PASSAGE SHOWN: Begin
We have an enemy. That enemy is Satan. He will use just about anything/anyone to confuse the people of God. One of the things that he is using today that is reaping a huge bounty and creating confusion within the Body of Christ, it is FEAR! It is important that we understand who the characters are in this book.
Screwtape Characters
The devil is the author of “The Screwtape Letters.” Screwtape is a tempter that has been assigned to his nephew Wormwood> The task? To offer advice to Wormwood about how to win the soul of an unnamed British man. Screwtape will use words of endearment to cajole Wormwood to carry out his task. Screwtape has won many souls for Hell. He is an ambassador within Hell’s corporate structure. Although Screwtape has been successful in tempting others to become sinful people destined for hell, he is angry and critical of Hell’s bureaucracy and of course of Wormwood. He repeatedly reprimands Wormwood for making mistakes with the Patient. When Wormwood fails to win the Patient for Hell, Screwtape gives him a verbal tongue lashing.
Below is today’s excerpt from The Screw Tape Letters.
PASSAGE SHOWN: End
INFORMATION: Begin
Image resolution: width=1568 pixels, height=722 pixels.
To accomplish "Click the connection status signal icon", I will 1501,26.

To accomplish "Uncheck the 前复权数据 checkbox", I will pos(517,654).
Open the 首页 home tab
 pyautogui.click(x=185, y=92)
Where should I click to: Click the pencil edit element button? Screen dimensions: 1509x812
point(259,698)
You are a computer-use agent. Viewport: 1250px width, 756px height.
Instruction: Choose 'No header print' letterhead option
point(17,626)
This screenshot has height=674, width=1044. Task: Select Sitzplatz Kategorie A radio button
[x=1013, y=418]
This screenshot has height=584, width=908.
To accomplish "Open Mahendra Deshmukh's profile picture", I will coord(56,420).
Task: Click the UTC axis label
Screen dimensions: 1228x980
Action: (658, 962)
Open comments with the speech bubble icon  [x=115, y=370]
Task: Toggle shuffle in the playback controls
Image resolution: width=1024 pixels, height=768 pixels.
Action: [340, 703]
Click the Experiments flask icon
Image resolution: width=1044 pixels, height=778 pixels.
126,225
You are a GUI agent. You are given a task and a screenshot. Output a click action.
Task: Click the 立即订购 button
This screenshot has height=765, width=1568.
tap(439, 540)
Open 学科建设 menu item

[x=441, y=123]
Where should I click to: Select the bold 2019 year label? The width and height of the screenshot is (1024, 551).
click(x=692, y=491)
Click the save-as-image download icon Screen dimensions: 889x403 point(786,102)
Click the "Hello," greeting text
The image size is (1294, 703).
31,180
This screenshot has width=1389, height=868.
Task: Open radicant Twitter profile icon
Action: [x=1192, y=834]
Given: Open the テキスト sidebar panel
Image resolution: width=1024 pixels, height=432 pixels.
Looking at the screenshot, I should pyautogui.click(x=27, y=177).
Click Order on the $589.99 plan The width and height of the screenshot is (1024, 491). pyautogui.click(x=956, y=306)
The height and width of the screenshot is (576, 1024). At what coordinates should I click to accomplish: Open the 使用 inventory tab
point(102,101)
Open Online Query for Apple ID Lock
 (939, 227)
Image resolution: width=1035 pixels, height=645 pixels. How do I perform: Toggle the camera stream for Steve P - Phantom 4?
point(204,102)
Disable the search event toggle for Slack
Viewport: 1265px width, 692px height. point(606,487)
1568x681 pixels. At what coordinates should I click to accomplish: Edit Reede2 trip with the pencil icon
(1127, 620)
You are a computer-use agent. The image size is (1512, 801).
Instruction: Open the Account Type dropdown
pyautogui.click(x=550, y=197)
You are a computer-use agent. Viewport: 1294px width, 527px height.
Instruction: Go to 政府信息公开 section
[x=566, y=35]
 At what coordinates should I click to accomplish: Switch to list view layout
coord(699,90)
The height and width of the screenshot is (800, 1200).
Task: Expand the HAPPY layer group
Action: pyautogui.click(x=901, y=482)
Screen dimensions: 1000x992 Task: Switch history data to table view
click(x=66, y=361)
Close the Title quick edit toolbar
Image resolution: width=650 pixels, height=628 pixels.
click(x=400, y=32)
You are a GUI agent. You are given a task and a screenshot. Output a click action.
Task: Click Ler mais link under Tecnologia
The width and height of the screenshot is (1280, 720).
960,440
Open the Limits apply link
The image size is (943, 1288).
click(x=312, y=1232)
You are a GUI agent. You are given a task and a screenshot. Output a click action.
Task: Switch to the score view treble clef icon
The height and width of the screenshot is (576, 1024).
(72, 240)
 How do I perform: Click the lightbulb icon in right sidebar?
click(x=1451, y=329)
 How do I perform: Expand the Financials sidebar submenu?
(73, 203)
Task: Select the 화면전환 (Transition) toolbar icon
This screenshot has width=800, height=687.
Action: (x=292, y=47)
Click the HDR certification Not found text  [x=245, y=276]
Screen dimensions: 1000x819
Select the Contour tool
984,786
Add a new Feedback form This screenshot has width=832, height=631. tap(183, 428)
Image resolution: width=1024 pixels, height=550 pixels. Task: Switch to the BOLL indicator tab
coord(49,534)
INFORMATION: End
GOAL OF THE EXERCISE:
Write the next part of the commentary on The Screwtape Letters, picking up after its final sentence.

RESPONSE TO THE TASK:
Screwtape shows Wormwood how to transform a minor trespass into a major sin:
Success here depends on confusing him. If you try to make him explicitly and professedly proud of being a Christian, you will probably fail; the Enemy’s warnings are too well known. If, on the other hand, you let the idea of ‘we Christians’ drop out altogether and merely make him complacent about ‘his set’, you will produce not true spiritual pride but mere social vanity which, by comparison, is a trumpery, puny little sin. What you want is to keep a sly self-congratulation mixing with all his thoughts and never allow him to raise the question ‘What, precisely, am I congratulating myself about?’ The idea of belonging to an inner ring, of being in a secret, is very sweet to him. Play on that nerve. Teach him, using the influence of this girl when she is silliest, to adopt an air of amusement at the things the unbelievers say. Some theories which he may meet in modern Christian circles may here prove helpful; theories, I mean, that place the hope of society in some inner ring of ‘clerks’, some trained minority of theocrats. It is no affair of yours whether those theories are true or false; the great thing is to make Christianity a mystery religion in which he feels himself one of the initiates.